Is it unfair? No one likes to see one of our struggling colleagues be terminated. I certainly don't. I had a residency colleague terminated and another I was scared would be terminated (but wasn't). That said, in this particular case, it wasn't so much that the resident was struggling. It was that her decisions affected patient care and she had zero insight into her own shortcomings. I think we've all struggled from time to time. I know I have. But I knew I was struggling. If you don't know, how will you be able to fix it? When it isn't about patient care issues, I can see letting it slide, but when it comes to the patients, residency directors are also gatekeepers and if someone is not able to adequately care for patients OR someone doesn't know they're not able to adequately care for patients, that's a problem and countless remediations won't solve it. I hope that she can reflect on what happened objectively and recognize that while the program made mistakes, so did she and her mistakes involved her own safety and the safety of others.



I had a colleague in residency who always said that if you're on night float, that is your shift. He may have given people a pass on their first night, but really, whether it's at 3 am or 10 am, you should be alert during your shift. I didn't always agree with him, but I can see that case being made here because her presentation may have affected the attending's opinion of the plan. We all sleep on night float (or 24-hour shifts), but if you're "incapacitated," as you said, you should not be working or at least have the insight to know it.

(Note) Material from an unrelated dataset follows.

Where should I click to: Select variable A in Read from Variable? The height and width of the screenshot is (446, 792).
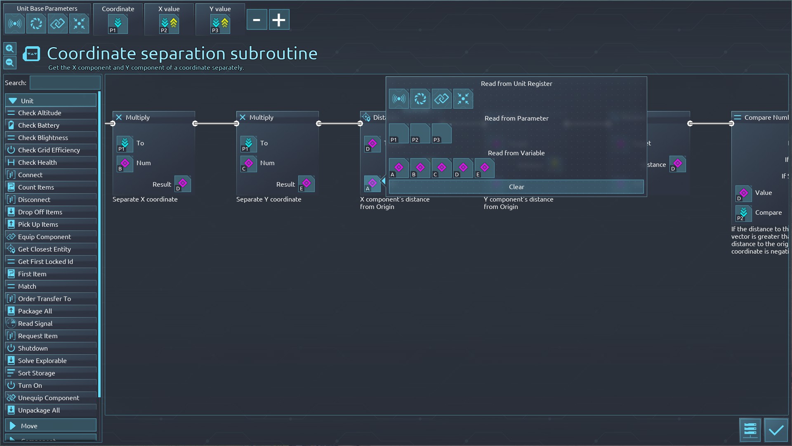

All of that said, I do agree that sometimes, people pile on and miniscule infractions become life-altering big deals. I just don't think that much of what I read about this case involved miniscule infractions. In fact, in many of these cases (not all), I don't think miniscule infractions are what lead to termination from residency. It's either a pattern of unsafe practices/behavior/inadequate care or one huge unprofessional infraction that causes people their career.
 
There are more malignant residents than malignant programs.


Ok......but isn't it common sense that there's more residents in numbers than residency programs? It's equivalent to someone saying no collusion. This sounds misleading or intentionally manipulative.

Facts are there's more burnout and suicide than ever in medicine, and psychiatry is no exception. Malignant programs are hard to change and reinforce a toxic environment and bullying. It is harmful for residents and a signfiicant concern with long term impacts. In addition, it's stigmatizing to physicians who face burnout. This creates a false narrative by denying a serious problem that was addressed by the OP.